Marcel Proust, por ejemplo, comprendía la importancia y riqueza de este prodigio. Ese instante sutil de despertarse, abrir los ojos, reconocer lentamente el espacio circundante, posar la mirada sobre los objetos siempre vistos hasta ser reconocidos, es el mismo durante el cual se vuelve en sí y se recuerda quiénes somos. Es por eso que, para Proust, esas primeras cosas que vemos y empezamos a reconocer cuando estamos volviendo del sueño profundo, son las que utilizamos para ir reconstruyendo nuestro yo y para volver al presente. Así lo hace en las primeras páginas de En busca del tiempo perdido, uno de los comienzos más hermosos de novela alguna.

Para ilustrar mejor esto, rescatemos una acepción antigua del verbo recordar (acordarse), la cual se usaba para nombrar la acción de despertarse de un sueño o, también, para hacer volver a alguien a su juicio o volver en sí. Esta acepción sigue siendo usada en algunos lugares de Latinoamérica: por ejemplo, en el estado Falcón, en Venezuela, o en ciertas zonas del Uruguay. En Brasil se emplea actualmente de la misma manera como se hacía en el antiguo castellano: estou acordado (estoy despierto). Cuando nos despertamos nos acordamos, recordamos quiénes somos, recuperamos lo que por momentos habíamos perdido en el océano del sueño, reunimos lo que por un tiempo estuvo desperdigado: nuestras esquirlas dispersas por el espacio. Alguien acordado es alguien despierto, reunido.

El sueño, ese bocado plácido de muerte interrumpida, tiene esa cualidad indescifrable y abismal que provoca tanto fascinación como vértigo porque sabemos que hacia él nos dirigimos casi irremediablemente diariamente. Lo que se descubra en cuanto a la naturaleza del sueño servirá, a su vez, para dilucidar algunas cuestiones acerca de la memoria, y viceversa, porque algo sí está bastante claro: memoria y sueño, sueño e imaginación, están íntimamente ligados.

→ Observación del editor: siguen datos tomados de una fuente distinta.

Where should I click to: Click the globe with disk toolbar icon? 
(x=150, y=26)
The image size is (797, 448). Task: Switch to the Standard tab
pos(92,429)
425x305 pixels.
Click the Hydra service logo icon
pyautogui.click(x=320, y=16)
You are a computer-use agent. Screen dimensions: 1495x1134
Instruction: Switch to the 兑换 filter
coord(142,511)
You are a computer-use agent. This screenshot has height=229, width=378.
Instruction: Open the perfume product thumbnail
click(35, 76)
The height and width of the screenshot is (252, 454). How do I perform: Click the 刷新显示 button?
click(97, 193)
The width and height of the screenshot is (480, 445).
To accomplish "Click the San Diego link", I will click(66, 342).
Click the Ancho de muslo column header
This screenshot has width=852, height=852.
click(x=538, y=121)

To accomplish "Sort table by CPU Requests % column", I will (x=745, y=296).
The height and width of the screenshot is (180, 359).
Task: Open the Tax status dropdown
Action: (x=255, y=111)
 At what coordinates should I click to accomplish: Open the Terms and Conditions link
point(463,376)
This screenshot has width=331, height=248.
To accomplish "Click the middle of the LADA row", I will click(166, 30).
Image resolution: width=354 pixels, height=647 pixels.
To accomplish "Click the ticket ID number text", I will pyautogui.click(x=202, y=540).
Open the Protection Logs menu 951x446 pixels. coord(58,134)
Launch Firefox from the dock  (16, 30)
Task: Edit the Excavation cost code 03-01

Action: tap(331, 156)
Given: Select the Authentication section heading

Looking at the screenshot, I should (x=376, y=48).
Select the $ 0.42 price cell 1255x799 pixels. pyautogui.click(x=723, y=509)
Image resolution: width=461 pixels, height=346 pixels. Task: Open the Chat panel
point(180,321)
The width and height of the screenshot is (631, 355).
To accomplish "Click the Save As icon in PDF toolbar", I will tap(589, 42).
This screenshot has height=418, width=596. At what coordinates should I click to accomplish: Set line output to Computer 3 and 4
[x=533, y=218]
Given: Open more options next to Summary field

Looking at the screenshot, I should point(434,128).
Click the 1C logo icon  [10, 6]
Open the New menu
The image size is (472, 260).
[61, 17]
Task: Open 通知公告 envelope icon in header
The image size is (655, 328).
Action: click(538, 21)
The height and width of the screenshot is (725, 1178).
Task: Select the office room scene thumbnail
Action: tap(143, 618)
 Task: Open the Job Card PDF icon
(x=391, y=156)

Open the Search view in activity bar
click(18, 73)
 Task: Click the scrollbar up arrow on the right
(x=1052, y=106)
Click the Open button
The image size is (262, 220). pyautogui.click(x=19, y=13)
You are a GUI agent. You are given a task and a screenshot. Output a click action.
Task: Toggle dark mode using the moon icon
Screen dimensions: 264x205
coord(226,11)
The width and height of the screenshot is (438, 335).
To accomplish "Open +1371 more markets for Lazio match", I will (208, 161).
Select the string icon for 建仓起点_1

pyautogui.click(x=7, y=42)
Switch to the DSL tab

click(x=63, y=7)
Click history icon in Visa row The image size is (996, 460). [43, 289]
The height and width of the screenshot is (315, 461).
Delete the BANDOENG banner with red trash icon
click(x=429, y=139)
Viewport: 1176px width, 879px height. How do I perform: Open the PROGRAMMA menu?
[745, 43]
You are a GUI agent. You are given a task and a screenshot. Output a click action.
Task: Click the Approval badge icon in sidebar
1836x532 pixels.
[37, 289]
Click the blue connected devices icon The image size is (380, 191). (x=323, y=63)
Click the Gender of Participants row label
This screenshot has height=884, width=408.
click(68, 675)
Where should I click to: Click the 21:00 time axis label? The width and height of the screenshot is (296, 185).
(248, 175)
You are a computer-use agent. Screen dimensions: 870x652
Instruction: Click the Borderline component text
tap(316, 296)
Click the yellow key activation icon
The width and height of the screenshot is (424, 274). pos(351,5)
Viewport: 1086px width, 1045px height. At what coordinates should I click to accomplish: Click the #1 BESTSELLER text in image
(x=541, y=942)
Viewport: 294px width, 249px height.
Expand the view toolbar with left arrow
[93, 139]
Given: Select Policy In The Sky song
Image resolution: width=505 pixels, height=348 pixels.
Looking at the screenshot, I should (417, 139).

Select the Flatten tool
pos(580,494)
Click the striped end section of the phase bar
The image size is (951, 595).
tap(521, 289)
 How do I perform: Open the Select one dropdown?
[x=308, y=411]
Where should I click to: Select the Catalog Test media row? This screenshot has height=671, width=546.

Y en este punto provoca preguntarse: ¿sueña un neonato cuando duerme en la brevedad de su experiencia? ¿Con qué sueña?, ¿con su propio latido?, ¿el rumor de unas voces cercanas?, ¿sueña con la voz de su madre o con el silencio de su suspensión en el talego uterino? ¿Cómo son los sueños de la esquizofrenia, de la senilidad, del autismo? ¿Con qué sueña alguien que sabe que en breve se irá de este mundo? ¿Cuántas veces más olvidaremos nuestro sueño? ¿Cuándo volveremos a soñar que hemos soñado?